Ida stared at her, her eyes filled with a mix of confusion and affection. She blinked, smiling. “No, no I didn’t get a cat.”

“Well… what then?”

“You know that a witch’s familiar can be, well, anything living, right? Cats, mice, owls, some forest witches even take trees as familiars.”

“…did you take a jellyfish as a familiar?”

“I-no. No I didn’t take a jellyfish as a familiar.” Ida laughed a little. “I… haven’t taken a familiar at all yet. I need her permission, first.”

“Oh, okay-wait, her?”

Ida rolled over on top of Ambrosia, sitting over her legs with the moon behind her face. The witch seemed to almost buzz with magical energy, invigorated by the full moon. “Ambrosia… I can’t explain the feeling. I don’t think I ever could. But I know that my mothers and sisters told me I’d feel this, one day, about someone, something. And… I feel it about you. You’re the one. I know it. I feel it. You are… amazing. I can feel your emotions and I can feel how satisfied you are, how happy you are. I can feel that this is… something special.”
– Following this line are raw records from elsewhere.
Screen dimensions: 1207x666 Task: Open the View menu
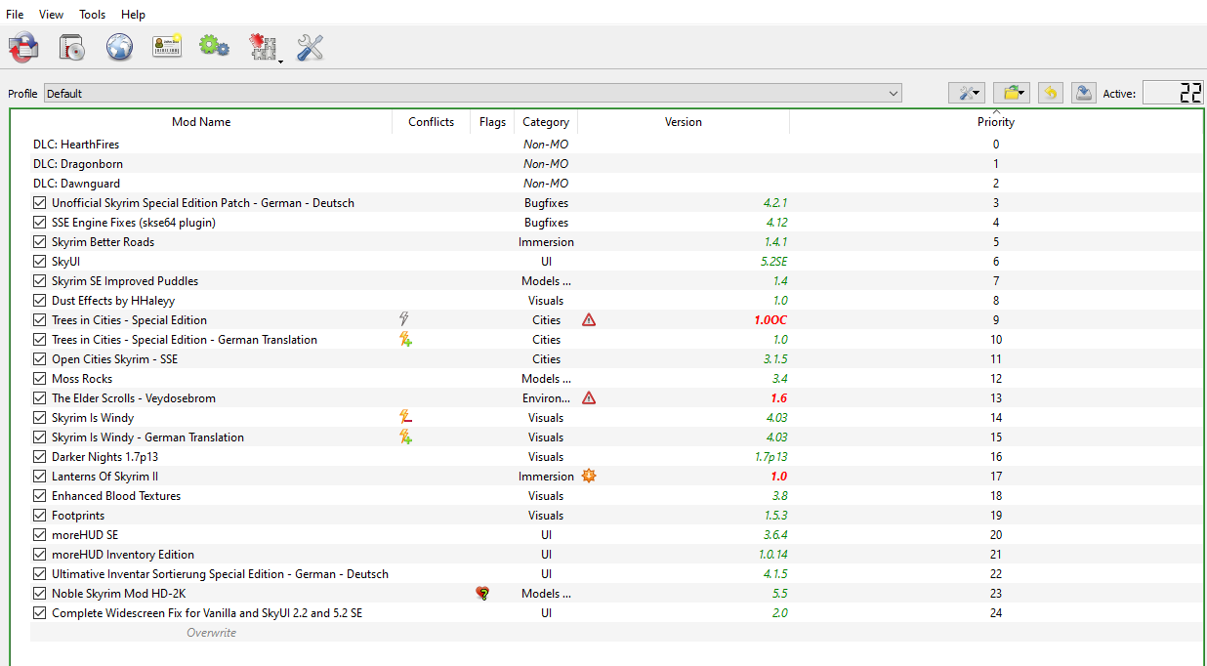pyautogui.click(x=51, y=15)
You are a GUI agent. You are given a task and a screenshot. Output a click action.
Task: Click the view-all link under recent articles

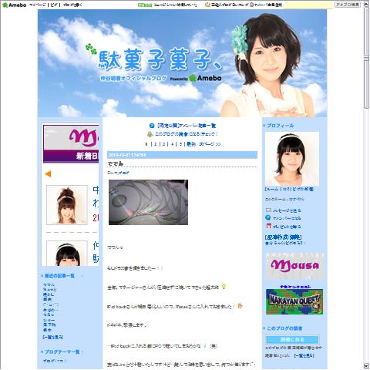pos(52,337)
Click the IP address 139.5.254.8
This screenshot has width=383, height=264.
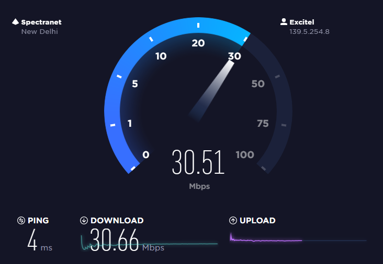(x=309, y=32)
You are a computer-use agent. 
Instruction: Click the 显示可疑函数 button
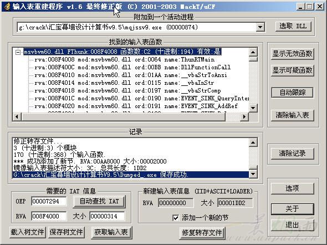coord(293,70)
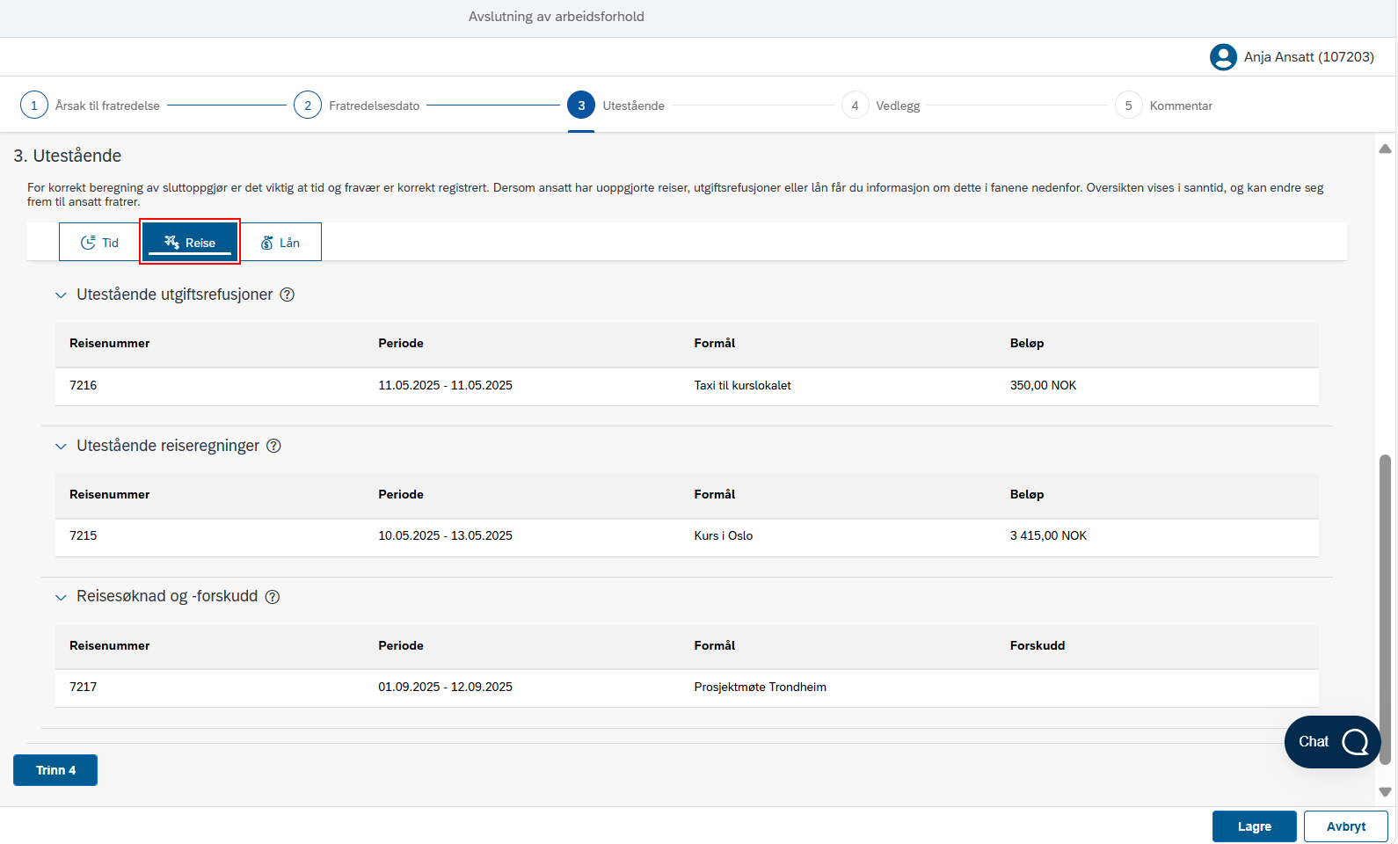Screen dimensions: 1398x844
Task: Select step 5 circle Kommentar
Action: 1129,106
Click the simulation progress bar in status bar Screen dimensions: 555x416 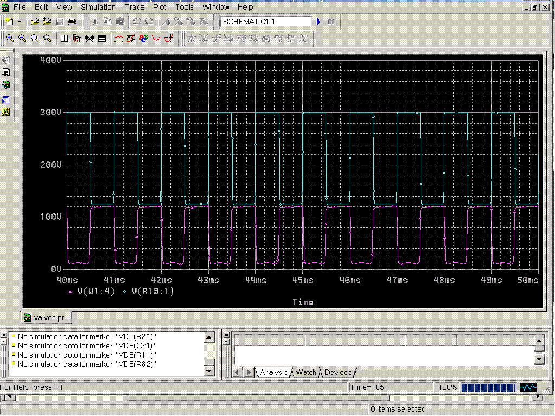coord(487,387)
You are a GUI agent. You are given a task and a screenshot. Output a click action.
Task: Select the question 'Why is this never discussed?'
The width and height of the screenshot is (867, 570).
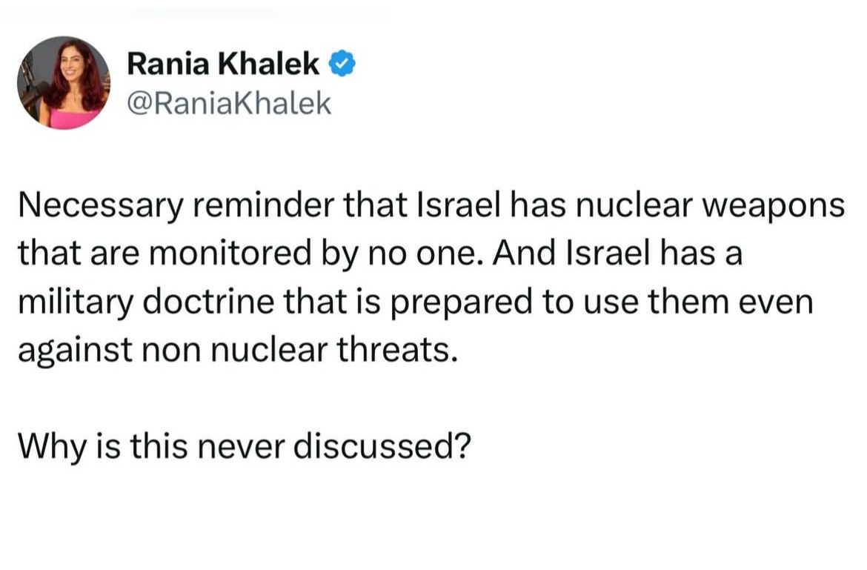tap(245, 445)
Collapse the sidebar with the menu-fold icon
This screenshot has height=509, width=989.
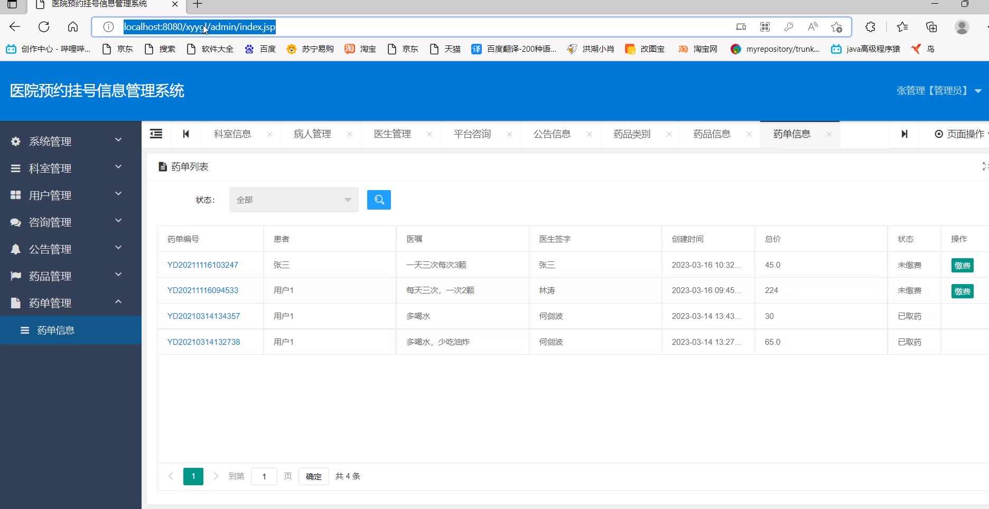click(x=156, y=134)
The waitress laid back in partial shock, trying to take in what she was being told. “You… want me to be your familiar?”

“Yes. I want you to be by my side. I want to walk the worlds with you. I want to spend every night with you, advancing the craft, loving each other, knowing each other. I want to take the rites with you, I want you to be there with me when my day comes and the coven mothers accept me as one of their own.”

“But… aren’t familiars… helpers? I don’t know anything about magic, or spells, or sorcery…”

“All familiars have to learn, whether they’re human or animals or plants.” The witch’s eyes were burning with a soft, ethereal light. “If you need time to decide I understand, but-“

“Yes.” The confusion was replaced with sudden certainty. Well, maybe not certainty, but definitely… an unlikely confidence. A voice in Ambrosia’s head, telling her to take the chance, to reach out a hand and to let it be grabbed. “Yes, I’ll be your familiar.”

Ida blinked, slightly shocked by the woman’s assertiveness. “…are you sure?”

“Why wouldn’t I be?” Ambrosia waves her hands either way. “A boring beach town, a dead end job, family that I can barely talk to… and the woman of my dreams offers me a way out of that all? A life of adventure and excitement? Why not?”

Ida blinked again, laying herself down on top of her prospective familiar and squeezing her tightly. “I… wasn’t sure if you were actually going say yes.”

“Of course I would,” she whispered back. “Just show me where to sign.”